Three classes of HSV-1(F) mutants expressing a resistance phenotype to two highly potent-type common monoclonal antibodies, H126-5 and H233, to glycoprotein B (gB) were selected. Class 1 mutants, selected for resistance to neutralization from nonmutagenized virus stocks, expressed a gB which reacted in biotin-avidin-enhanced surface immunoassays and in immune precipitation tests with the selecting antibodies. Class 2 and 3 mutants were selected for nonreactivity in the biotin-avidin-enhanced surface immunoassay from BUdR-mutagenized, preneutralized virus stocks, but differ in that the selecting antibodies immune precipitated the gB of Class 2 but not that of Class 3. Mutants expressing a resistance phenotype to one monoclonal antibody (H126-5 or H233) invariably retained reactivity in all tests with the heterologous antibody, and recombinants resistant to both antibodies were produced by cotransfection of intact DNA of one mutant with a cloned DNA fragment from another mutant.

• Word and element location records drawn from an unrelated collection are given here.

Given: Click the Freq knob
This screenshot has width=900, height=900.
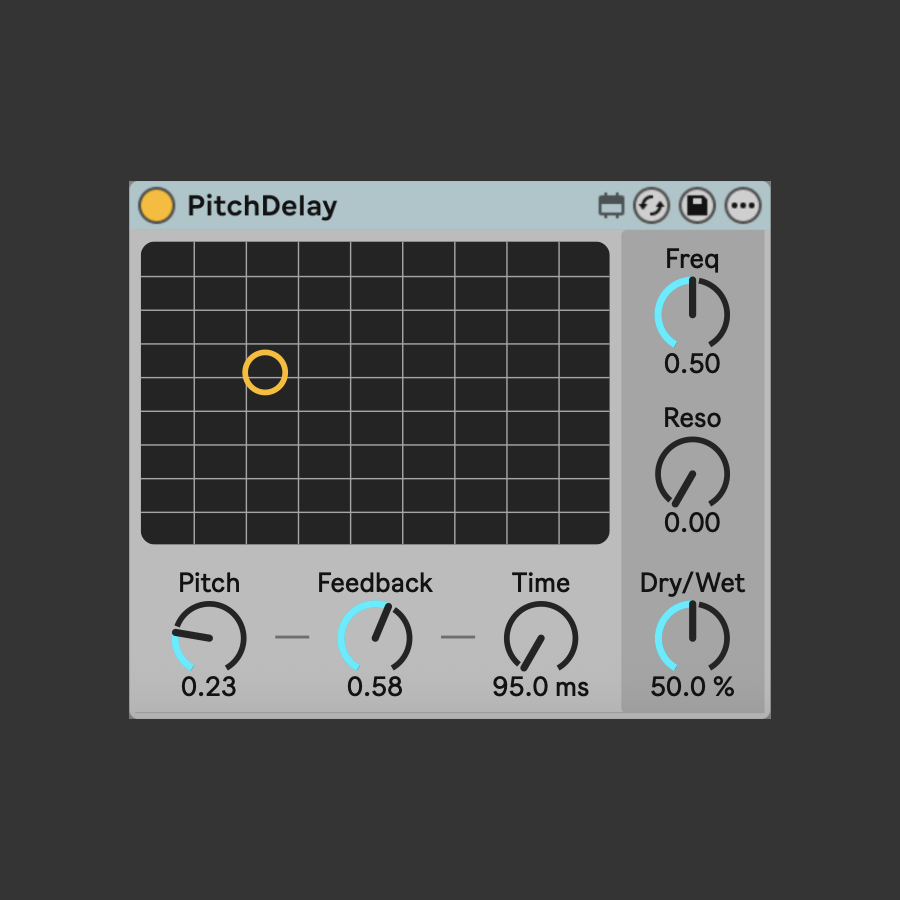Looking at the screenshot, I should coord(692,313).
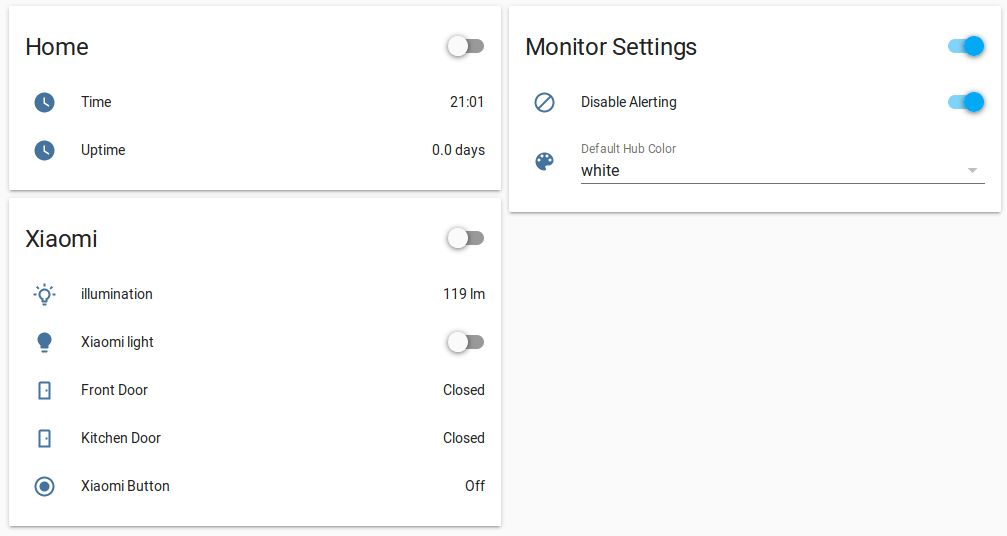Click the white value in Hub Color selector
Viewport: 1007px width, 536px height.
pyautogui.click(x=600, y=171)
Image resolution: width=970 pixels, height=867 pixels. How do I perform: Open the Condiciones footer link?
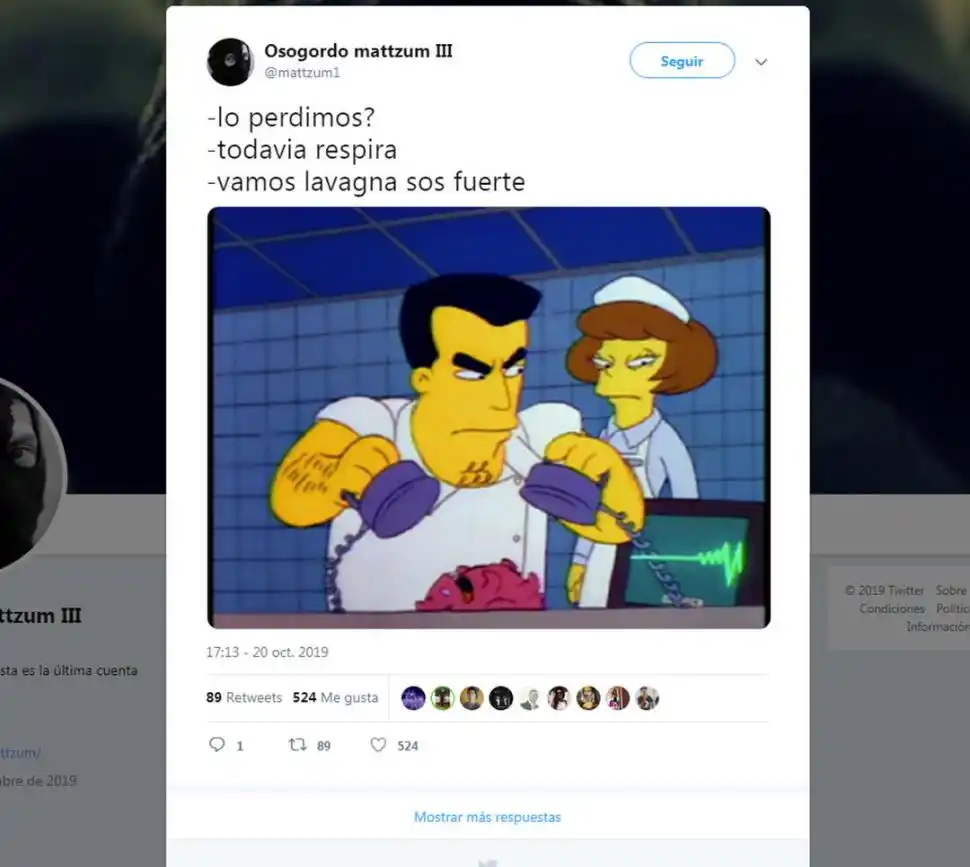coord(891,608)
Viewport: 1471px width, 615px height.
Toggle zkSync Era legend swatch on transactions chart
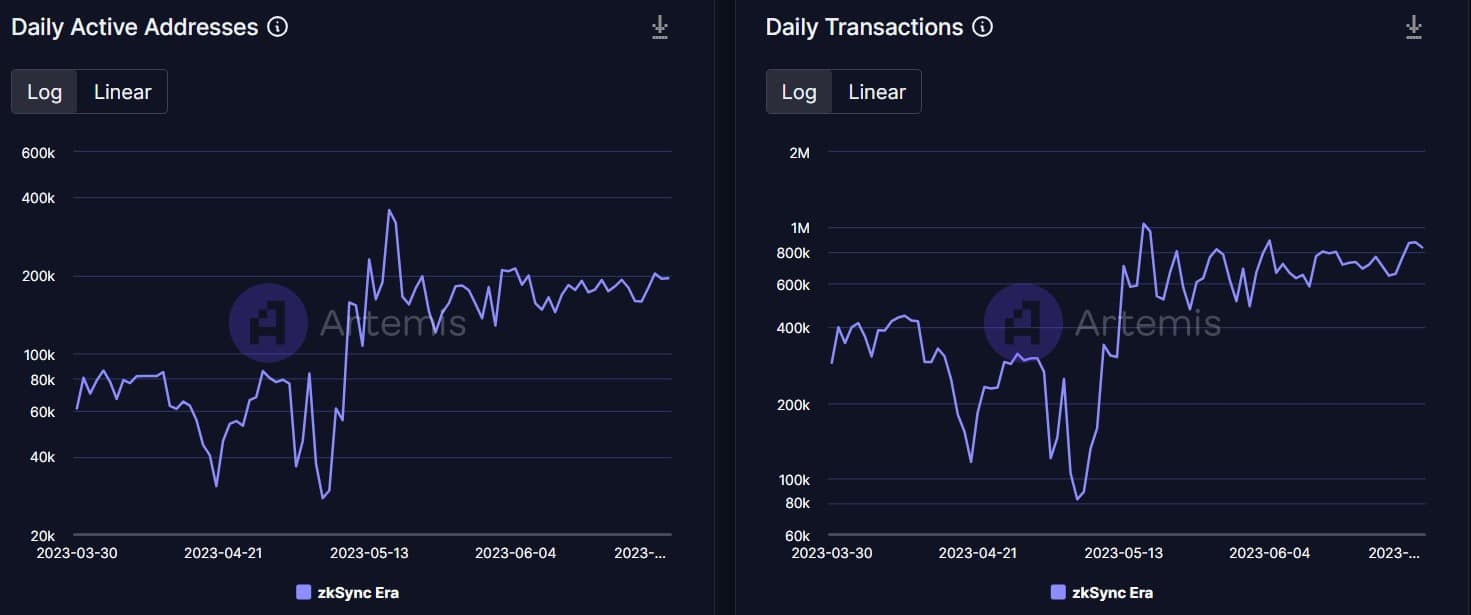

Class 1 mutations were mapped by marker transfer to a 1734-bp DNA fragment. Class 2 and 3 mutations were mapped to a region defined by a maximum of 377 bp and a minimum of 46 bp, in a biotin-avidin-enhanced surface immunoassay with a panel of DNA fragments of HSV-1(F) BamHI G carrying staggered deletions across the region encoding gB. This region does not overlap the neutralizing antibody determinant site mapped by T.C. Holland, R.M. Sandri-Goldin, L.E. Holland, S.D. Marlin, M. Levine, and J. Glorioso (1983, J. Virol. 46, 649-652) and is located 3' to the ts lesion of HSV-1(HFEM)tsB5 and 5' to the syn3 locus of that virus. It was concluded that (i) inasmuch as the biotin-avidin-enhanced surface immunoassay does not destroy the virus contained in the plaque, it is a rapid and convenient method for both identification and selection of mutants reactive and nonreactive to specific monoclonal antibodies. (ii) gB may contain multiple domains carrying epitopic sites of neutralizing monoclonal antibodies. (iii) The resistance phenotype may arise from mutations which alter the conformation or the amino acid sequence of the epitope. These mutations might be differentiable on the basis of reactivity of mutated gB with selecting monoclonal antibody in nondenaturing and denaturing environments, respectively.